RDFLib / rdflib

RDFLib is a Python library for working with RDF, a simple yet powerful language for representing information.
https://rdflib.readthedocs.org
BSD 3-Clause "New" or "Revised" License
2.15k stars 555 forks source link

Convert old string substitutions to f-strings in term.py #2864

Closed ashleysommer closed 2 months ago

ashleysommer commented 2 months ago

I thought this work had already been done around 18 months ago. Or maybe there was and old PR that does it? I'm not sure.

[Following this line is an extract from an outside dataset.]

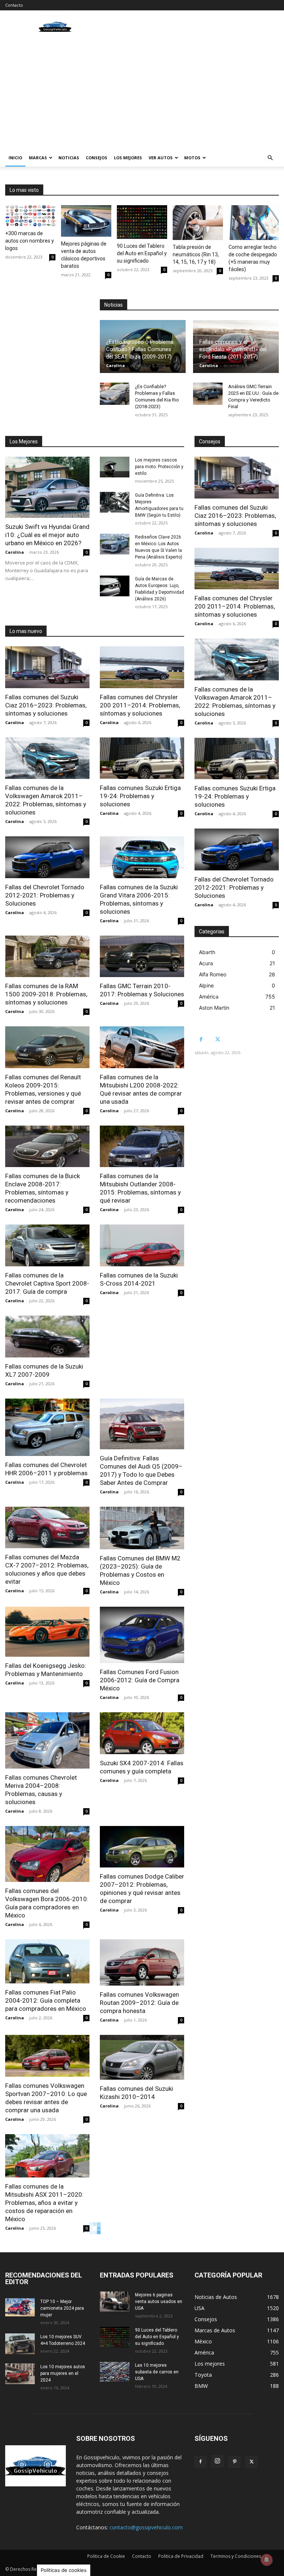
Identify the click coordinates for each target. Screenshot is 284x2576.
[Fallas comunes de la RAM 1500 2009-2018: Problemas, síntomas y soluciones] (47, 956)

As-of Python 3.8, f-strings are feature-comparable with str.format(), and have even eventually surpassed the raw performance of old-style "%-substitution" strings from the Python2 days.

This PR does the follow:

Some micro-benchmarking to show the kind of differences:

import timeit
# joining two string variables
t0 =timeit.timeit('a+b', setup='a,b = "<test>", "abcd13"*1000')
print(t0)
t1 =timeit.timeit('"%s%s" % (a, b)', setup='a,b = "<test>", "abcd13"*1000')
print(t1)
t2 = timeit.timeit('f"{a}{b}"', setup='a,b = "<test>", "abcd13"*1000')
print(t2)
t3 = timeit.timeit('f"<test>{b}"', setup='b = "abcd13"*1000')
print(t3)
# joining three strings
t0 =timeit.timeit('a+b+c', setup='a,b,c = "<test>", "abcd13"*1000, "</test>"')
print(t0)
t1 =timeit.timeit('"%s%s%s" % (a, b, c)', setup='a,b,c = "<test>", "abcd13"*1000, "<test>"')
print(t1)
t2 = timeit.timeit('f"{a}{b}{c}"', setup='a,b,c = "<test>", "abcd13"*1000, "</test>"')
print(t2)
# Wrapping a variable with prefix and suffix
t3 = timeit.timeit('f"<test>{b}</test>"', setup='b = "abcd13"*1000')
print(t3)

results

# two string variables
0.08020864403806627 # Concat with + is fastest for 2 (and only 2) values
0.08790699497330934
0.08184163994155824
0.08165007410570979
# joining three strings
0.15257811499759555
0.09559847600758076
0.08691176993306726 # f-string concat is fastest for unknown 3 variables.
0.08586340001784265 # Inline f-string substitution is fastest for wrapped variables.
ashleysommer commented 2 months ago

Additionally, one private internal function is removed from term.py, that is _serial_number_generator() for the BNode constructor that was used as a fallback on for when the user doesn't pass their own Generator. Now we simply call uuid4().hex instead of using this custom generator function.

Removing this speeds up creation of BNodes (especially when many BNodes need to be created) because it removes one layer of indirection and one additional python method call.

The ability to pass your own generator function if you need a different sn_gen on BNode is still available.

ashleysommer commented 2 months ago

Notice there is an odd behaviour in the tests. The previous version had the assertion that Literal Substitution of Literal(Decimal(1.2121214312312)) - Literal(Decimal(1.0)) equals Literal(Decimal(0.212121)), that seems wrong because it loses 8 decimal points of precision. After these string formatting changes, in term.py the tests needed updating so the result is Literal(Decimal(0.2121214312312)). That must be a difference in the default precision of float-formatting between %-substitution and f-string.

ashleysommer commented 2 months ago

One last change. Fixed a very old bug where a Generator Function (a yield function) didn't work as a BNode prefix generator, even though it is documented to work and there are tests for it. This was relieved by a newly failing test after the change to better string concatenation in the BNode constructor. The old code was concealing this by serialzing the generator fn itself, instead of the output of the generator.

coveralls commented 2 months ago

Coverage Status

coverage: 90.627% (+0.001%) from 90.626% when pulling 56ccb7a7b731326a8c78283fc64f548be760b2c7 on fstrings_term into cb2c8d1e90b4b582b69ac5c210600a25f19a60ac on main.